--- BEGIN ---

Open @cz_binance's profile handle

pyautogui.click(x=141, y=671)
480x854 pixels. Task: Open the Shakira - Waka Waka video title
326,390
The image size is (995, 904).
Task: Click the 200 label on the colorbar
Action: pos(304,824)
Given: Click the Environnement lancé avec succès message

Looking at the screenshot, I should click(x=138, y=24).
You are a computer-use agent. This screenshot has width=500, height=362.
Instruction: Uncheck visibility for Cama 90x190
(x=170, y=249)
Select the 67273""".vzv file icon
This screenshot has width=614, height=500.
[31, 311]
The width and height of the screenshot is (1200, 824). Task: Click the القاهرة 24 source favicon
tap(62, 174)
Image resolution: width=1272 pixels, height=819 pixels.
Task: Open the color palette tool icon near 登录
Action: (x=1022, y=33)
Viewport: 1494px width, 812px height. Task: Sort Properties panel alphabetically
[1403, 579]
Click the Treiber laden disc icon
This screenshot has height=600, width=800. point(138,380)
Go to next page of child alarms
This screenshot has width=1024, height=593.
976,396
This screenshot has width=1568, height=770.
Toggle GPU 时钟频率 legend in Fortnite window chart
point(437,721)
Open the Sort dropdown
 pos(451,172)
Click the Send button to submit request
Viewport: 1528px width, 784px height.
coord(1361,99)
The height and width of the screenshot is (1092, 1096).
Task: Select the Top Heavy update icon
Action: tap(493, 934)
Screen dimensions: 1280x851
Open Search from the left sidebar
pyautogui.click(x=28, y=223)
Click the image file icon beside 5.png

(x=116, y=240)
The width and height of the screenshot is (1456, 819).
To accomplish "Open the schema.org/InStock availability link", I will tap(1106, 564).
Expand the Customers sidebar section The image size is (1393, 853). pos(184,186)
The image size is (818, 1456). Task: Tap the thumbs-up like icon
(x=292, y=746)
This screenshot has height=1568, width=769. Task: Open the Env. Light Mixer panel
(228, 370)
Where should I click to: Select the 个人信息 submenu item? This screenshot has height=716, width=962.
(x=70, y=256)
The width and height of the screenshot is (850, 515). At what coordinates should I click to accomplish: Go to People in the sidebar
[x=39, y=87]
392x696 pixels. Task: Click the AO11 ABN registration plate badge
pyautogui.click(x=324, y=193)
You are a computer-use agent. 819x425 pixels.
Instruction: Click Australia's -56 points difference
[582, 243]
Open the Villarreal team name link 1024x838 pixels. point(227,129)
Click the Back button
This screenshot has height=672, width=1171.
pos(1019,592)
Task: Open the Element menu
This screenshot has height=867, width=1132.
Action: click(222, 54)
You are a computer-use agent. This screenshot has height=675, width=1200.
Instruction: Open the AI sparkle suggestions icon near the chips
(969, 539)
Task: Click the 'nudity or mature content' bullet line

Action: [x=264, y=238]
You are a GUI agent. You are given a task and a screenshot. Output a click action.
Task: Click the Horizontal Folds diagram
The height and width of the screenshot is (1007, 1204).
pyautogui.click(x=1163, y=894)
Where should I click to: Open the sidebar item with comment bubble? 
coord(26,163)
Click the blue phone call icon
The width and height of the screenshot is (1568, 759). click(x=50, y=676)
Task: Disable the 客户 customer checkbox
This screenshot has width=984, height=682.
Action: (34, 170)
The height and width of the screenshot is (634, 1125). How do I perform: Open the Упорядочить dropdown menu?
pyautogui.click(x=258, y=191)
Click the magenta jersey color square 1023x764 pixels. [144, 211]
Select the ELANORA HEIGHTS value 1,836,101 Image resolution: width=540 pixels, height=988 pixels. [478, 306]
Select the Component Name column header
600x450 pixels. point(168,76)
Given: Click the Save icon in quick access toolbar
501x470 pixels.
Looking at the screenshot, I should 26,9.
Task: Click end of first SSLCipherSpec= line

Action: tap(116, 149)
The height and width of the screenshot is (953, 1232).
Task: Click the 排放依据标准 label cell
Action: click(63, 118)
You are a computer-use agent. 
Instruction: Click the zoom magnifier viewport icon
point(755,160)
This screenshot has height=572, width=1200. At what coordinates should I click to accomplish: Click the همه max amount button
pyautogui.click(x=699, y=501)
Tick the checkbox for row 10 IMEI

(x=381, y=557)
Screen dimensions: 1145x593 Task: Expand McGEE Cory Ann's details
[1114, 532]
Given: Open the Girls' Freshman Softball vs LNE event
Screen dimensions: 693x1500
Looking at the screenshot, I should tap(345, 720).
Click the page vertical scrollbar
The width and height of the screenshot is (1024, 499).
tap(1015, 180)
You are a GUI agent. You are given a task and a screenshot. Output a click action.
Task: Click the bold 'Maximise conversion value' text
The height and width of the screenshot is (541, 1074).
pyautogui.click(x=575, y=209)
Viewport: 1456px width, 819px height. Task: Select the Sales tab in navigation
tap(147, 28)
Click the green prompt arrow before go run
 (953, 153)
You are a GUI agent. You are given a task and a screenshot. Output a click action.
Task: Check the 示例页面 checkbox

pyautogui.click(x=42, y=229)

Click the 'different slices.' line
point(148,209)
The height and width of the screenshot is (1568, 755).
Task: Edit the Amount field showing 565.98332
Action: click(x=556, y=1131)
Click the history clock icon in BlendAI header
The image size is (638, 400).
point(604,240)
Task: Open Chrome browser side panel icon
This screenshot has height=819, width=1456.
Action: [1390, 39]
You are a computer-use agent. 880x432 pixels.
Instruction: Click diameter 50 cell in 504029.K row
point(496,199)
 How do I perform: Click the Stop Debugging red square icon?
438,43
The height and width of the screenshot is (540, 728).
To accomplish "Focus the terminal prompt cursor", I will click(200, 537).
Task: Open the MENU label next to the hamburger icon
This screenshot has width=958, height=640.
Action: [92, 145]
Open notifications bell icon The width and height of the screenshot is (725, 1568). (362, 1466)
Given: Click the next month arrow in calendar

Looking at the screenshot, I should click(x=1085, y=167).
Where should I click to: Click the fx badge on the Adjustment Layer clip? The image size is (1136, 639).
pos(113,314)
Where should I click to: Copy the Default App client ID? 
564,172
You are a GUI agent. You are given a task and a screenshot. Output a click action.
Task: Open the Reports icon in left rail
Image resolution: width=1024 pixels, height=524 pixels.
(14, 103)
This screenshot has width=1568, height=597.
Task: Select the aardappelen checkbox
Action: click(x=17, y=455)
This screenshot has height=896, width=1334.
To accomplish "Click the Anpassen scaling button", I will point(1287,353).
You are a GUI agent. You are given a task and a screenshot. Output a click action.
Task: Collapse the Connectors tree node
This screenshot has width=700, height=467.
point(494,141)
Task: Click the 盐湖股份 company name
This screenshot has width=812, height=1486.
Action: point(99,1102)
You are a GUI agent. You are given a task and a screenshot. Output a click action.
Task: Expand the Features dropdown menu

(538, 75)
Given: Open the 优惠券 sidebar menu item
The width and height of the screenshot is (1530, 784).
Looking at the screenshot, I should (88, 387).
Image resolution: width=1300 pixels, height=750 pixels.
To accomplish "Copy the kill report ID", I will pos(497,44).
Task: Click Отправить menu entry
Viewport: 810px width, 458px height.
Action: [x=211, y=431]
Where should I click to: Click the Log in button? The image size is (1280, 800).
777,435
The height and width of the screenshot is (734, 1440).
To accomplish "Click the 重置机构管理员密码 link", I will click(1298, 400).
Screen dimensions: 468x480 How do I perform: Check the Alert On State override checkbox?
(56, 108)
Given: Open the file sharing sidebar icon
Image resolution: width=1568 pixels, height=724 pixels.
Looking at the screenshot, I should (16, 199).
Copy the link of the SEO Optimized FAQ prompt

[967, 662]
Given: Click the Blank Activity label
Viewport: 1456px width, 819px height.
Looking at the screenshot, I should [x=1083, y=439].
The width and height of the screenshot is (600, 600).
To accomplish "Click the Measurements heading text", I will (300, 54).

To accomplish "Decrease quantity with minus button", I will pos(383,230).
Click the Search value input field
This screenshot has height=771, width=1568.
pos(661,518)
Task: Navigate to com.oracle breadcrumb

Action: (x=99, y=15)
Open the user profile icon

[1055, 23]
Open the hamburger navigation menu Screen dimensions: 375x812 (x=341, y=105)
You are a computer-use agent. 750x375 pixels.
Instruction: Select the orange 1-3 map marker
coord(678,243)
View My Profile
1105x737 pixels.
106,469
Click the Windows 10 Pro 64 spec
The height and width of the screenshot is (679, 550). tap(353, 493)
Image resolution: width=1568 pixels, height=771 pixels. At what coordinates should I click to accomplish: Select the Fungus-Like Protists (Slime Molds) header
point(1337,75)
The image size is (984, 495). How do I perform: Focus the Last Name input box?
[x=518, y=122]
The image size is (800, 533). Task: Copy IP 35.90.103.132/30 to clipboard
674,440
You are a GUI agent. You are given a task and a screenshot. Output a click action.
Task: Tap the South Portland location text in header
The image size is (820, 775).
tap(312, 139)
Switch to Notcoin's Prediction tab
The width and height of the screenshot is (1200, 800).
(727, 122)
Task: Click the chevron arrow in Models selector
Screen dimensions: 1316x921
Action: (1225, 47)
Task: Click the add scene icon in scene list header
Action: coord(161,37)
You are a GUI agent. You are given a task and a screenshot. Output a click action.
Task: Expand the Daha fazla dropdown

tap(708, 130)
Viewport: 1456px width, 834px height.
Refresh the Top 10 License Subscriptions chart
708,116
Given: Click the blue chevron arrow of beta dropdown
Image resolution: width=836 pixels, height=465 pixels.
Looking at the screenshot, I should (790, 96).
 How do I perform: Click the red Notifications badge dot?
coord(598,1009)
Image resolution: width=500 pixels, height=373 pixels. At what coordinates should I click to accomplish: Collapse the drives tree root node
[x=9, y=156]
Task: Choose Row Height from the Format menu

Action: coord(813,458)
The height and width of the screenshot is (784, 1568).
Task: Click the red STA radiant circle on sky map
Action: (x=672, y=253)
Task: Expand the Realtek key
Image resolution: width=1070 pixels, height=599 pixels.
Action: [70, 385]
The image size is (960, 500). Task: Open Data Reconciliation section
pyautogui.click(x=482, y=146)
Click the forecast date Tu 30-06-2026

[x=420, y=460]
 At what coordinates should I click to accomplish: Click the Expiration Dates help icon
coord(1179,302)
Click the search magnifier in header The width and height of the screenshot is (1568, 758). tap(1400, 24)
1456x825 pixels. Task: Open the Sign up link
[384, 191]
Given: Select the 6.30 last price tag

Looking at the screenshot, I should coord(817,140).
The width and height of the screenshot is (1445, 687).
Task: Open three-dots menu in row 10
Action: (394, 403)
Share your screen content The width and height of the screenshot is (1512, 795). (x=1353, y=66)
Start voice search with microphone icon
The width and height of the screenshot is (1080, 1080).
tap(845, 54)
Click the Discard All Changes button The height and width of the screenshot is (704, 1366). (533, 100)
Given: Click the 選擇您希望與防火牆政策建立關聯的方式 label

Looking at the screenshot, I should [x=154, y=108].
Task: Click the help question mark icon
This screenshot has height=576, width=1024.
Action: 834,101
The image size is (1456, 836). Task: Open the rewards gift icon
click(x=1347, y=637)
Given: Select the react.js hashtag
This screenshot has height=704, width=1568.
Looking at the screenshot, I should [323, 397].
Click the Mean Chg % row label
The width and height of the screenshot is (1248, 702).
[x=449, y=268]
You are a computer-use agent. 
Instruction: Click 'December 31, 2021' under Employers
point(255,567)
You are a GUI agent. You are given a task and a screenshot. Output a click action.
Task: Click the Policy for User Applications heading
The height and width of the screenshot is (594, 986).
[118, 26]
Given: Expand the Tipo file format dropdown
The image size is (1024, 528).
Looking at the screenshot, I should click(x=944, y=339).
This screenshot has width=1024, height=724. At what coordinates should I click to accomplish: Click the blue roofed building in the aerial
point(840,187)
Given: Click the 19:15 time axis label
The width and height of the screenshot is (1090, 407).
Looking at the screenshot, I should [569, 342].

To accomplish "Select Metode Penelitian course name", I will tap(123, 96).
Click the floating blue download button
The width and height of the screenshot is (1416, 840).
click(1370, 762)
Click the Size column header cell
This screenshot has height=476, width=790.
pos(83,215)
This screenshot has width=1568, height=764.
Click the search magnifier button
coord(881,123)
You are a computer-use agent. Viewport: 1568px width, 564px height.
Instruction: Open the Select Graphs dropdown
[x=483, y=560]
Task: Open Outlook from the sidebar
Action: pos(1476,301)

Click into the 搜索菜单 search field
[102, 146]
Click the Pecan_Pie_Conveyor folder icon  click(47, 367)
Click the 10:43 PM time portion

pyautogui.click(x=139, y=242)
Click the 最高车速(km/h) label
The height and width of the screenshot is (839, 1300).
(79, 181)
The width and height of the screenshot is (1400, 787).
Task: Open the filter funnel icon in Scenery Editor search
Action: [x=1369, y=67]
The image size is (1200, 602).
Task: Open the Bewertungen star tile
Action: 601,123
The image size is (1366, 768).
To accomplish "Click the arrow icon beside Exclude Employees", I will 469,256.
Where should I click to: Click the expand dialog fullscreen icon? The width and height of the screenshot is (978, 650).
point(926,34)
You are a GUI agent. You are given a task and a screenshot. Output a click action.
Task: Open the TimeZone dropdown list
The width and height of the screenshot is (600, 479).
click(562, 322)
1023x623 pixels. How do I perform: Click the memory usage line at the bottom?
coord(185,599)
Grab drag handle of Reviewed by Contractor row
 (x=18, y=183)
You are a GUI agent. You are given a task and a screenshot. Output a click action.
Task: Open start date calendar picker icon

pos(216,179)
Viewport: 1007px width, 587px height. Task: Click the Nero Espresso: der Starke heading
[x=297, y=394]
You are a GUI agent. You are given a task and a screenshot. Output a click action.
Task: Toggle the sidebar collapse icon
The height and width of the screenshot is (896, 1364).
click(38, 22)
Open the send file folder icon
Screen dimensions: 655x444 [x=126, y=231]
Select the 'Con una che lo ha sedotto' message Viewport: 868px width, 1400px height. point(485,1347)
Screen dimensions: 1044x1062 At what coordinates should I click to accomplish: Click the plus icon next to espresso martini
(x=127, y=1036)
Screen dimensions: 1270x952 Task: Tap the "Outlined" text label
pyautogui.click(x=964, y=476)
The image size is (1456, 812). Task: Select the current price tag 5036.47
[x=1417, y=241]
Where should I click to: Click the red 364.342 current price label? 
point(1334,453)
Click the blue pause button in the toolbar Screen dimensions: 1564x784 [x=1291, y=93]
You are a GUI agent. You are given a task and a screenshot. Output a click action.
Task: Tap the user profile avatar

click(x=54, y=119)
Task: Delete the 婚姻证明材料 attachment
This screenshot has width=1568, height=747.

--- END ---

Instructions to follow:
Copy out the entries exactly, everything from the line containing "Select the Component Name column header" down to the line containing "point(755,160)", with both of those lines included.

Full solution:
Select the Component Name column header
600x450 pixels. point(168,76)
Given: Click the Save icon in quick access toolbar
501x470 pixels.
Looking at the screenshot, I should 26,9.
Task: Click end of first SSLCipherSpec= line

Action: tap(116, 149)
The height and width of the screenshot is (953, 1232).
Task: Click the 排放依据标准 label cell
Action: click(63, 118)
You are a computer-use agent. 
Instruction: Click the zoom magnifier viewport icon
point(755,160)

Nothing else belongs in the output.